Dovrà essere ricalcolato l’indice di vulnerabilità sismica dell’ex convento individuato come sede scolastica alternativa e di proprietà della Sant’Antonio srl

SULMONA. È tutto da rifare il calcolo degli indici di vulnerabilità sismica sul De Nino-Morandi. Nell’ultimo incontro che si è tenuto sull’impegno di far tornare l’Istituto per ragionieri e geometri in città per settembre è emersa la necessità di rivedere i parametri di sismicità. Sostanzialmente il calcolo dell’indice di vulnerabilità è stato fatto tenendo conto delle norme che disciplinano la sicurezza degli uffici (destinazione 2), mentre si rende necessario la verifica per la sicurezza delle scuole (destinazione 3), tenendo conto dei criteri più stringenti in materia di edilizia scolastica. Una procedura puramente tecnica che non dovrebbe regalare sorprese visto che l’indice di vulnerabilità complessivo dell’immobile raggiunge l’unità, ma che comunque imporrà altro tempo prima di arrivare alla firma del contratto di affitto tra Provincia e Sant’Antonio srl.

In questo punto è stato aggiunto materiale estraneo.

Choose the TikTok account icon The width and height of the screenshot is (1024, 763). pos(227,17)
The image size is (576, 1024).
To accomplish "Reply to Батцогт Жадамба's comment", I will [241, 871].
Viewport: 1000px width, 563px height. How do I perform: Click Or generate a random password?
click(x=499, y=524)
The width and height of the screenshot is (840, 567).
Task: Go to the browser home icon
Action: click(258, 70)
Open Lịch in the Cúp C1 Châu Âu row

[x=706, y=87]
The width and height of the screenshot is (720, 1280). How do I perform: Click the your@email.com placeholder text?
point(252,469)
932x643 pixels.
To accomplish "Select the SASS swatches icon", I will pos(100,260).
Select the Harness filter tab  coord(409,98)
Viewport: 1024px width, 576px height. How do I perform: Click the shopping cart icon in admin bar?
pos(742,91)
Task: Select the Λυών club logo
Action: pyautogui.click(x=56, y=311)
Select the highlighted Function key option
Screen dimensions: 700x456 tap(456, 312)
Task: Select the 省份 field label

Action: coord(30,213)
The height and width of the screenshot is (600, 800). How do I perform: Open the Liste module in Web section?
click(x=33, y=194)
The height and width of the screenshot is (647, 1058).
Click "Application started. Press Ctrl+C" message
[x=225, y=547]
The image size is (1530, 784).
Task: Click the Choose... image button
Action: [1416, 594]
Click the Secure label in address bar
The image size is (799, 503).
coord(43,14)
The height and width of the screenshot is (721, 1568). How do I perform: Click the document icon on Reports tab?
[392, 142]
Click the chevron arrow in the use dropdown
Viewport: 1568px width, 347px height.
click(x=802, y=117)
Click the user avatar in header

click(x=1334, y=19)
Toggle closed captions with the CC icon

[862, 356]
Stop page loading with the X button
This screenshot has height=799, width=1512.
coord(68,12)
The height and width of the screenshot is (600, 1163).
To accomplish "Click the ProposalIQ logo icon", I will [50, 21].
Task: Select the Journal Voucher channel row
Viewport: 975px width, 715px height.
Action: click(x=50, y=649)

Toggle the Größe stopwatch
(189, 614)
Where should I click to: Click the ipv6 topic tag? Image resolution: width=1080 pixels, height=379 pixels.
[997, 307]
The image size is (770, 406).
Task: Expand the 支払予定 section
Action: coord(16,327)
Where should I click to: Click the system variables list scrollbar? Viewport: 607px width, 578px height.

La proprietà dell’immobile da parte sua fa presente di aver adempiuto a tutte le richieste del bando di ricerca dell’immobile e la dirigenza scolastica dall’altro lato ricorda di dover assolvere agli obblighi di legge per accordare il trasferimento degli studenti. Da ottobre 2014 la scuola di via D’Andrea è chiusa per lavori post-sisma non a norma e da allora gli studenti sono nella sede dell’Iti di Pratola. Per questo, nei mesi scorsi la Provincia ha bandito una richiesta per trovare un immobile in città, a cui ha risposto la Sant’Antonio con l’ex convento di viale Mazzini. La struttura, che ospita al terzo piano i pazienti del Centro di salute mentale e di psichiatria infantile, dispone di altri 1.200 metri quadri da adibire a scuola. Il complesso di viale Mazzini è completamente ristrutturato con un ingresso autonomo, un ampio cortile esterno, completamente recintato, fruibile dagli alunni per la ricreazione e le pause e utilizzabile anche come parcheggio auto per i docenti e il personale di segreteria della scuola. Con una superficie di circa 1.200 metri quadri, distribuiti su 2 piani e una scalinata interna, gli studenti potranno così contare su un complesso scolastico importante con oltre 20 locali a disposizione cui aggiungere depositi e spazi comuni. Per l’insegnamento sono 13 le aule più quattro laboratori.
Intanto, la sede storica di via D’Andrea resta in abbandono dopo i sigilli della Finanza a ottobre 2014, col comitato di ex docenti e studenti che sollecita da tempo i lavori sulla struttura. O almeno sul piazzale esterno, lasciato in abbandono, con due grossi pini crollati e l’erba cresciuta sull’asfalto. Le irregolarità dell’inchiesta delle Fiamme gialle sui lavori non a norma dei pilastri sismici riguardano i corpi di fabbrica 1 e 3 del plesso scolastico, oggetto di lavori di messa in sicurezza e adeguamento sismico, dichiarati urgenti dopo il sisma del 6 aprile 2009.
Sulla vecchia sede la Provincia ha avviato un accordo con il Provveditorato alle opere pubbliche che dovrà essere soggetto attuatore dei lavori. A cinque anni non si trova una soluzione né sulla sede storica, né su quella alternativa, con gli studenti del Tecnico per ragionieri e geometra che continuano a essere ospitati all’Iti di Pratola.